Re-write the central directory.
Think about it for a moment, for file #1 you need 1 write operation; for file #2, you need to read (1 item), append (in memory) and write (2 items); for file #3, you need to read (2 item), append (in memory) and write (3 items). And so on. This basically means that you're performance will go down the drain if you add more files. You've already observed this, now you know why.
A possible solution
In the previous solution I have added all files at once. That might not work in your use case. Another solution is to implement a merge that basically merges 2 files together every time. This is more convenient if you don't have all files available when you start the compression process.
Basically the algorithm then becomes:
Add a few (say, 16, files). You can toy with this number. Store this in -say- 'file16.zip'.
Add more files. When you hit 16 files, you have to merge the two files of 16 items into a single file of 32 items.
Merge files until you cannot merge anymore. Basically every time you have two files of N items, you create a new file of 2*N items.
Goto (2).
Again, we can reason about it. The first 16 files aren't a problem, we've already established that.
We can also reason what will happen in our program. Because we're merging 2 files into 1 file, we don't have to do as many read and writes. In fact, if you reason about it, you'll see that you have a file of 32 entries in 2 merges, 64 in 4 merges, 128 in 8 merges, 256 in 16 merges... hey, wait we know this sequence, it's 2^N. Again, reasoning about it we'll find that we need approximately 500 merges -- which is much better than the 200.000 operations that we started with.
Hacking in the ZIP file
Yet another solution that might come to mind is to overallocate the central directory, creating slack space for future entries to add. However, this probably requires you to hack into the ZIP code and create your own ZIP file writer. The idea is that you basically overallocate the central directory to a 200K entries before you get started, so that you can simply append in-place.

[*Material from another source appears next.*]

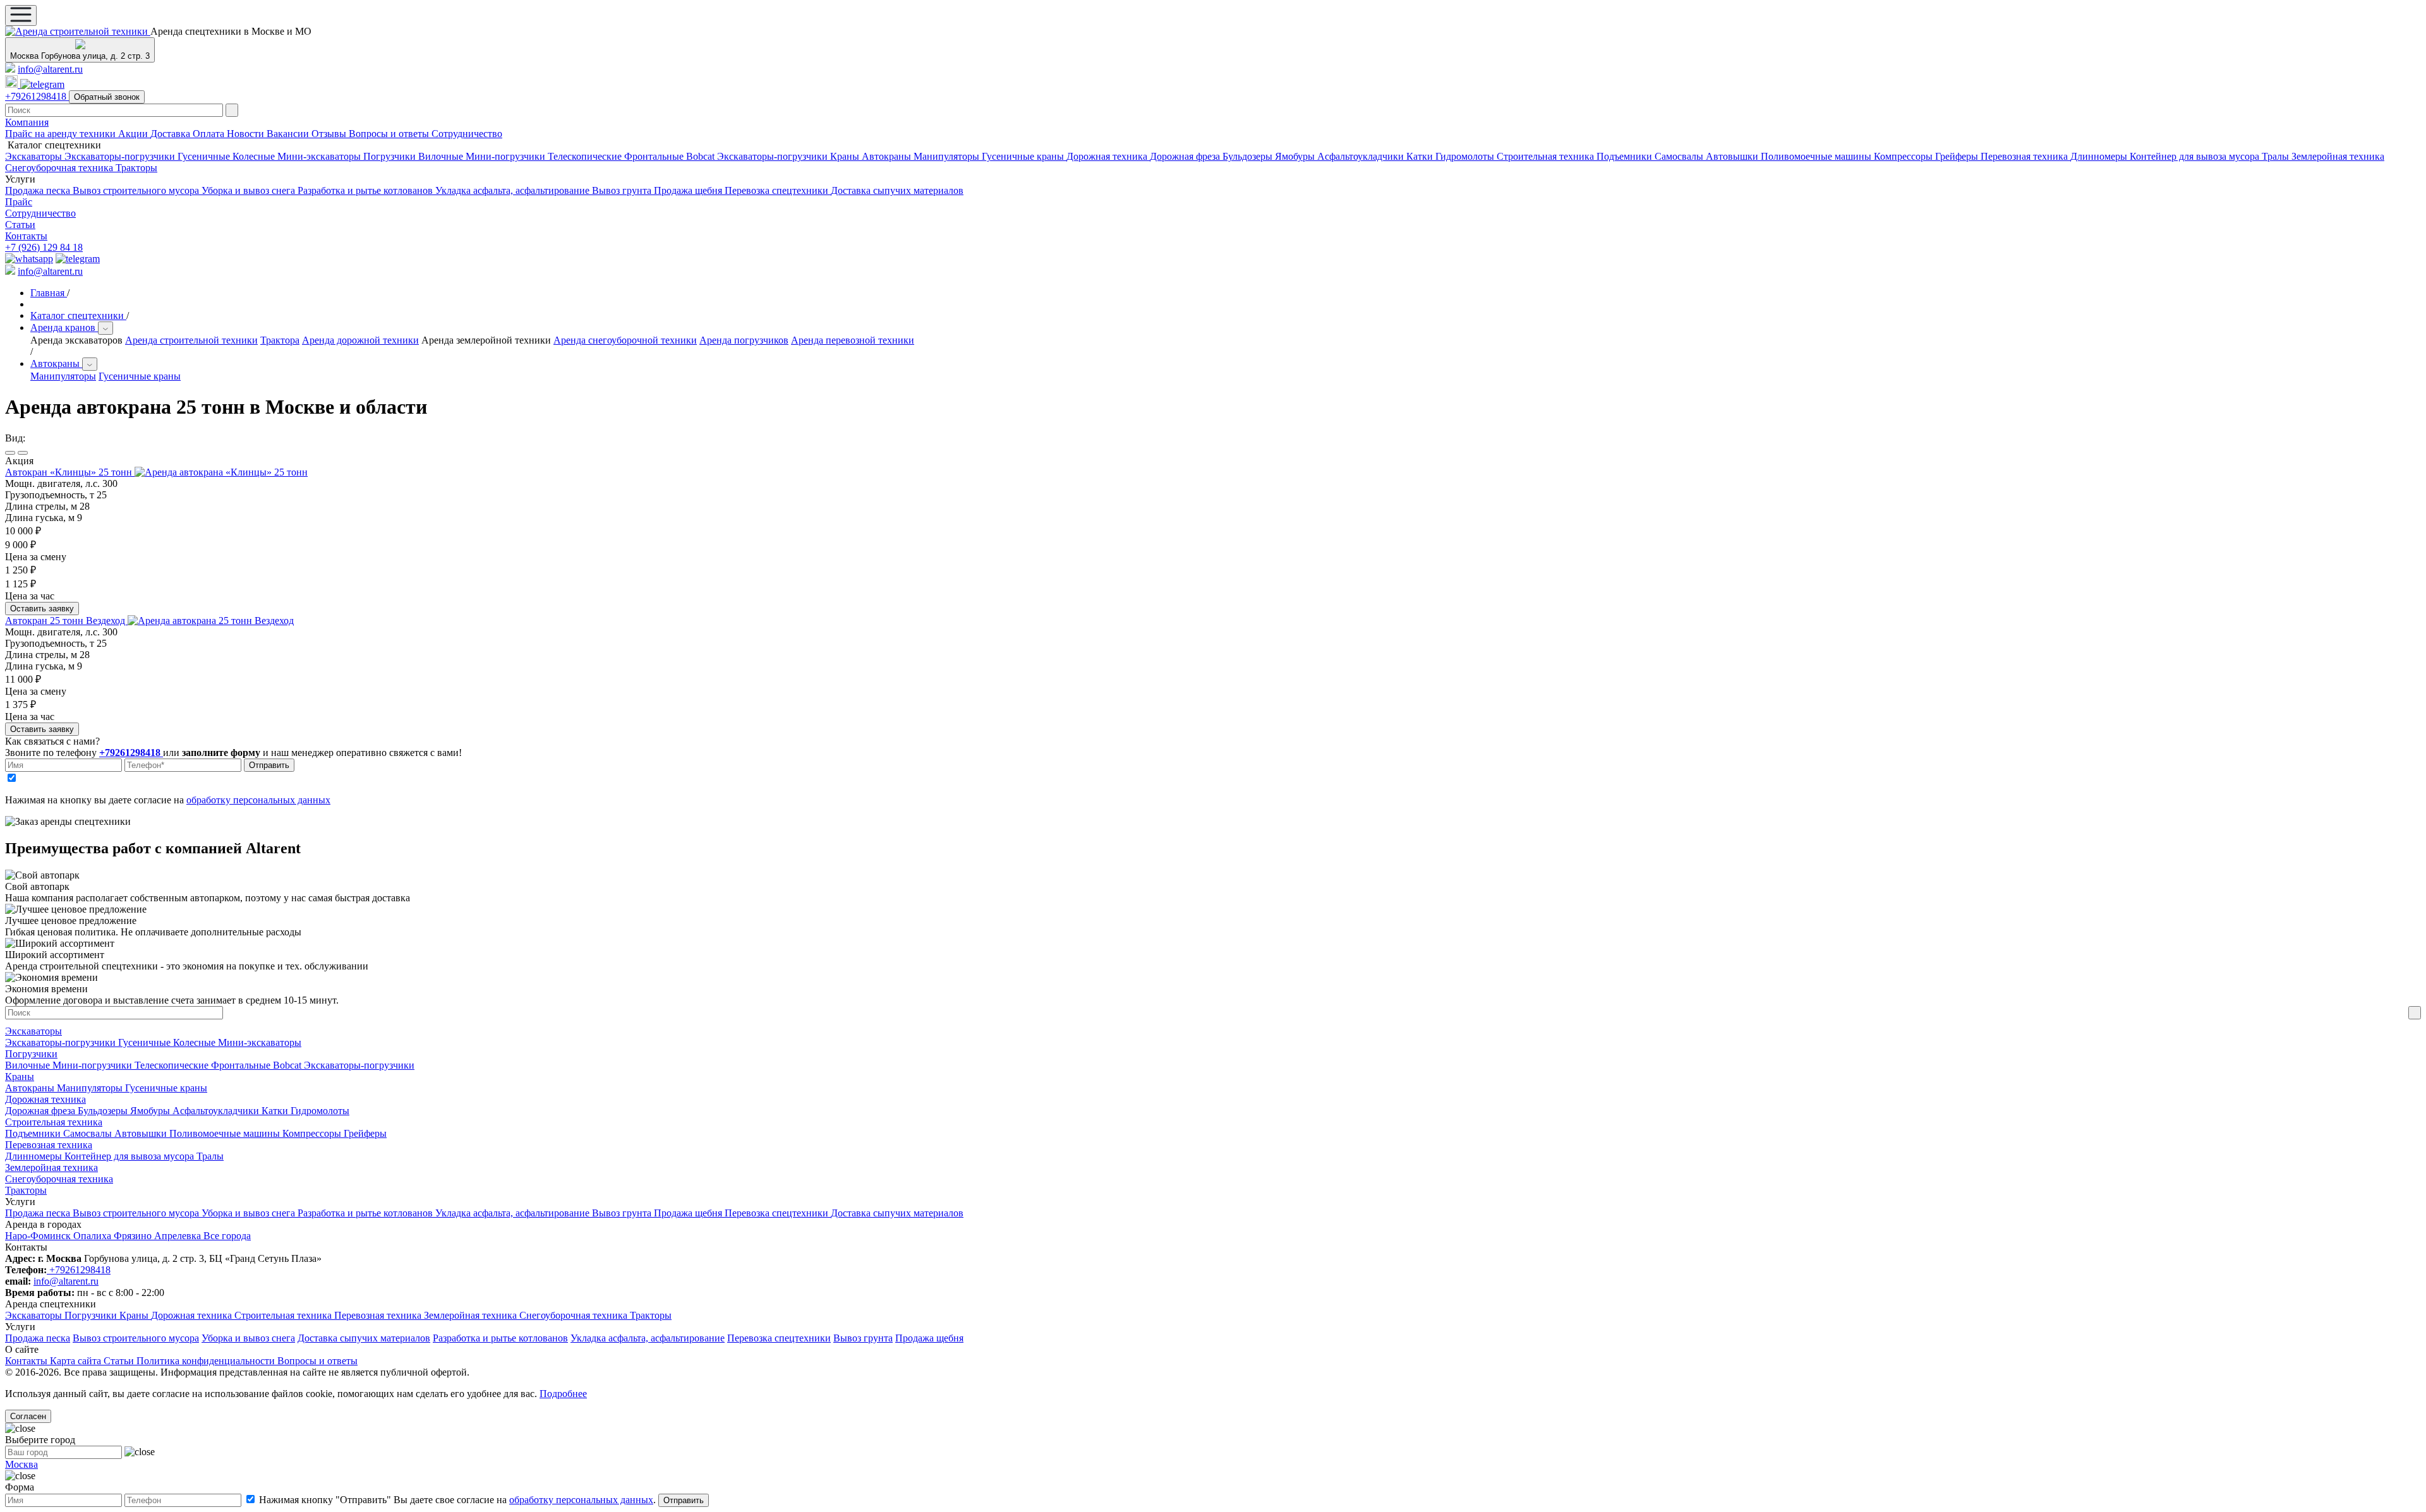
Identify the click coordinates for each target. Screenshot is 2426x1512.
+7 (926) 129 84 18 (44, 247)
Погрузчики (390, 156)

Again, we can reason about it: adding file now means: adding a file and updating some headers. It won't be as fast as the original solution because you'll need random disk IO, but it'll probably work fast enough.
I haven't worked this out, but it doesn't seem overly complicated to me.
The easiest solution is the most practical
What we haven't discussed so far is the easiest possible solution: one approach that comes to mind is to simply add all files at once, which we can again reason about.
Implementation is quite easy, because now we don't have to do any fancy things; we can simply use the ZIP handler (I use ionic) as-is:
static void Main()
{
try { File.Delete(#"c:\tmp\test.zip"); }
catch { }
var sw = Stopwatch.StartNew();
using (var zip = new ZipFile(#"c:\tmp\test.zip"))
{
zip.UseZip64WhenSaving = Zip64Option.Always;
for (int i = 0; i < 200000; ++i)
{
string filename = "foo" + i.ToString() + ".txt";
byte[] contents = Encoding.UTF8.GetBytes("Hello world!");
zip.CompressionLevel = Ionic.Zlib.CompressionLevel.None;
zip.AddEntry(filename, contents);
}
zip.Save();
}
Console.WriteLine("Elapsed: {0:0.00}s", sw.Elapsed.TotalSeconds);
Console.ReadLine();
}
Whop; that finishes in 4,5 seconds. Much better.
I can see that you just want to group the 200,000 files into one big single file, without compression (like a tar archive).
Two ideas to explore:
Experiment with other file formats than Zip, as it may not be the fastest. Tar (tape archive) comes to mind (with natural speed advantages due to its simplicity), it even has an append mode which is exactly what you are after to ensure O(1) operations. SharpCompress is a library that will allow you to work with this format (and others).
If you have control over your remote server, you could implement your own file format, the simplest I can think of would be to zip each new file separately (to store the file metadata such as name, date, etc. in the file content itself), and then to append each such zipped file to a single raw bytes file. You would just need to store the byte offsets (separated by columns in another txt file) to allow the remote server to split the huge file into the 200,000 zipped files, and then unzip each of them to get the meta data. I guess this is also roughly what tar does behind the scene :).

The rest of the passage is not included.